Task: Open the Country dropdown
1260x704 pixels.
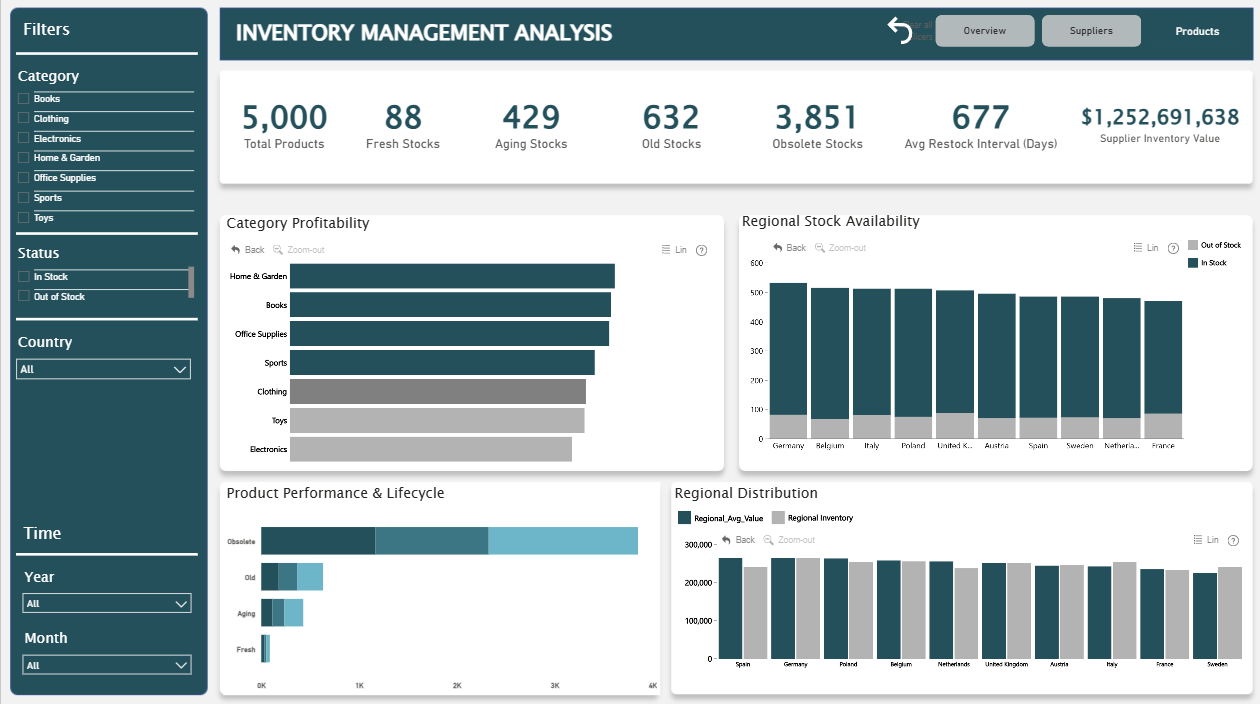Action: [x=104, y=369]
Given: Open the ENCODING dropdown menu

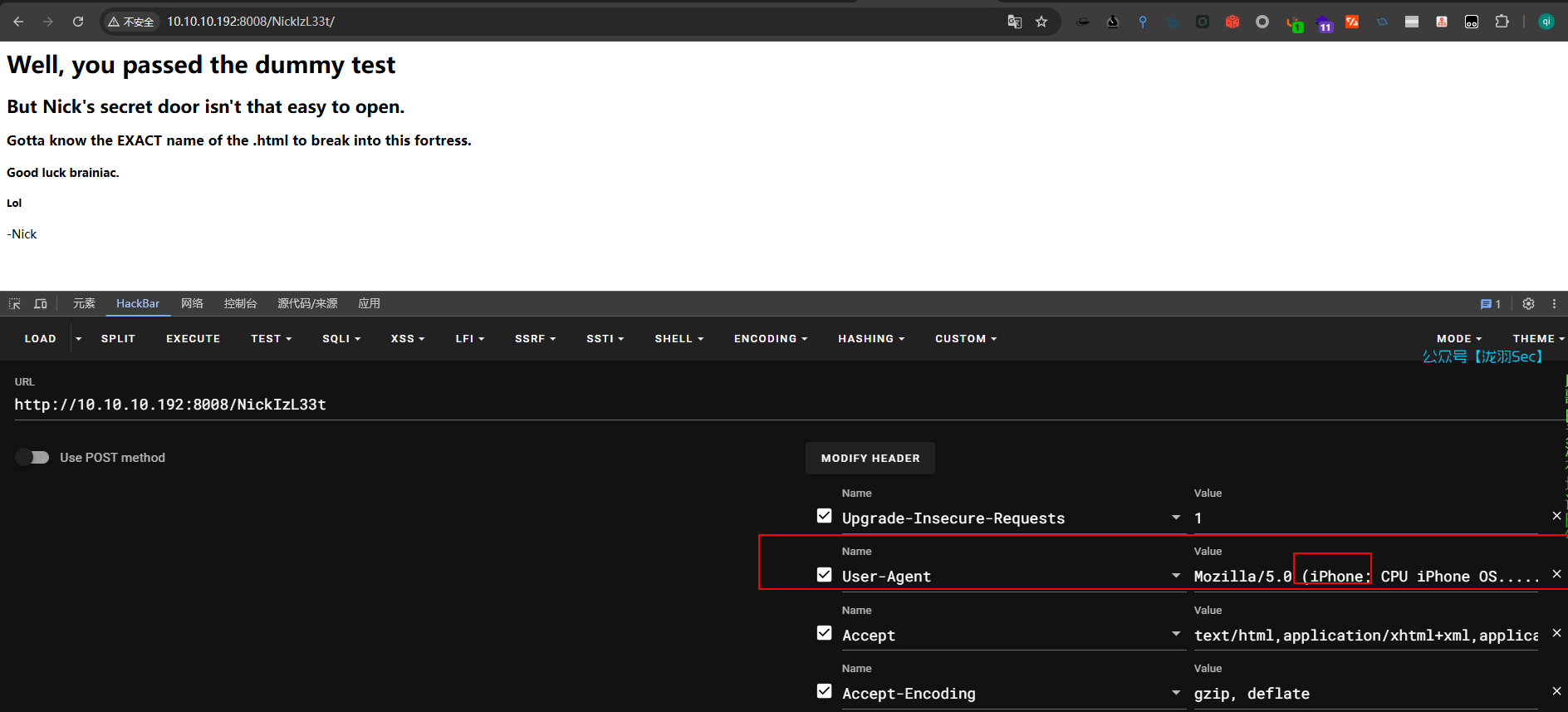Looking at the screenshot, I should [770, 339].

==============================

◆ **WHAT YOU ARE ASKED TO DO**: Give back exactly the lines from the line with "1260x704 pixels." through the end of the material above, and omit every picture.

◆ **COMPLETED EXERCISE**:
1260x704 pixels.
Action: [x=104, y=369]
Given: Open the ENCODING dropdown menu

Looking at the screenshot, I should [770, 339].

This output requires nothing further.